▶ [INSTRUCTIONS TO FOLLOW]
Your reply should hold exactly the lines from the one that contains "Click the 'I" through the end of the data. Repeat them word for word.

= = = = =

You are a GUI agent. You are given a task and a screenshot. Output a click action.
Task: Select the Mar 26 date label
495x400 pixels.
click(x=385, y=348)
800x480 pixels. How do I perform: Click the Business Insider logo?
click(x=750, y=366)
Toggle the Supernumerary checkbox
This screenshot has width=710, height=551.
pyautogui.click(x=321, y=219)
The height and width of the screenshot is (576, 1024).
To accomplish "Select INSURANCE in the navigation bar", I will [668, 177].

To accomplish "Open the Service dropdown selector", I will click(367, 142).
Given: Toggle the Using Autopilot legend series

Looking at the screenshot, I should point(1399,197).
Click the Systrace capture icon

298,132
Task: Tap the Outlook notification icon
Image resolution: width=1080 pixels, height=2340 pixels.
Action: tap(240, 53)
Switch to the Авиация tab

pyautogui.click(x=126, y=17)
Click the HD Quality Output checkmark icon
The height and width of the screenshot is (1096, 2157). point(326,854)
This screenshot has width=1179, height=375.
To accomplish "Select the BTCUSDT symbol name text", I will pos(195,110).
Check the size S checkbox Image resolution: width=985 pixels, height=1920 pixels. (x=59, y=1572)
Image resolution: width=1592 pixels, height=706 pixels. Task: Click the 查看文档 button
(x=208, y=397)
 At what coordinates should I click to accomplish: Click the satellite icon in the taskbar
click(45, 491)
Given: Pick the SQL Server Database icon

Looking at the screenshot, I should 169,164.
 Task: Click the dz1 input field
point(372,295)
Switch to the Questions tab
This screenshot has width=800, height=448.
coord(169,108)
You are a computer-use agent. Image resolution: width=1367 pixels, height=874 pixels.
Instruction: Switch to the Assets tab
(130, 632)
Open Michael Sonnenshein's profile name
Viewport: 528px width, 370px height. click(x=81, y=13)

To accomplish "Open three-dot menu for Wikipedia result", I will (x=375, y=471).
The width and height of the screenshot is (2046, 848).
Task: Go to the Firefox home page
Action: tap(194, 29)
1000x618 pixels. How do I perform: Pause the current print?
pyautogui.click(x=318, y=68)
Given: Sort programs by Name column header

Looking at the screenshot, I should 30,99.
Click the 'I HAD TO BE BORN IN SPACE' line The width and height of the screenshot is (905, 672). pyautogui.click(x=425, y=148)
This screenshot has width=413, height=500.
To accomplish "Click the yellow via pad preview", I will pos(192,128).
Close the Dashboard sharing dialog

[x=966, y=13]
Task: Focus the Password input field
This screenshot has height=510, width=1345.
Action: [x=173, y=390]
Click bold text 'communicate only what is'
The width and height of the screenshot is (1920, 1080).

= = = = =

▶ [EXERCISE OUTPUT]
Click the 'I HAD TO BE BORN IN SPACE' line The width and height of the screenshot is (905, 672). pyautogui.click(x=425, y=148)
This screenshot has width=413, height=500.
To accomplish "Click the yellow via pad preview", I will pos(192,128).
Close the Dashboard sharing dialog

[x=966, y=13]
Task: Focus the Password input field
This screenshot has height=510, width=1345.
Action: [x=173, y=390]
Click bold text 'communicate only what is'
The width and height of the screenshot is (1920, 1080).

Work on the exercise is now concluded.